摘要: 本文综合研究了一类无症状感染，有症状感染，以及接种疫苗的随机SAIRS传染病模型的平稳分布，首先证明了模型正解的存在唯一性。然后，利用构造Lyapunov函数的方法建立了参数${ℛ}_0^s$ ，并且证明了当${ℛ}_0^s>1$ 时，模型的解在${ℝ}_{+}^3$ 上存在一个唯一的平稳分布。最后，对本文主要研究内容进行了总结，发现${ℛ}_0^s$ 受到白噪声的影响，并且${ℛ}_0^s$ 小于等于确定型SAIRS模型的基本再生数${ℛ}_0$ 。

Abstract: This article comprehensively studies the stationary distribution of a stochastic SAIRS infectious disease model with asymptomatic infection, symptomatic infection, and vaccination. Firstly, we prove the existence and uniqueness of the positive solution of the model.

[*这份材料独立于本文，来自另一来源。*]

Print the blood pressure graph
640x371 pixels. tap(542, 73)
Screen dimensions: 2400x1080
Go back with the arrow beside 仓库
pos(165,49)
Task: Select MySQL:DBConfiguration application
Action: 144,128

Then, we established the parameters ${ℛ}_0^s$ by using the method of constructing Lyapunov function, and proven that when ${ℛ}_0^s>1$ , the solution of the model has a unique stationary distribution in ${ℝ}_{+}^3$ . Finally, we summarize the main results of this article and find that ${ℛ}_0^s$ is affected by white noise. In addition, ${ℛ}_0^s$ is less than or equal to the basic reproduction number ${ℛ}_0$ of the deterministic SAIRS model.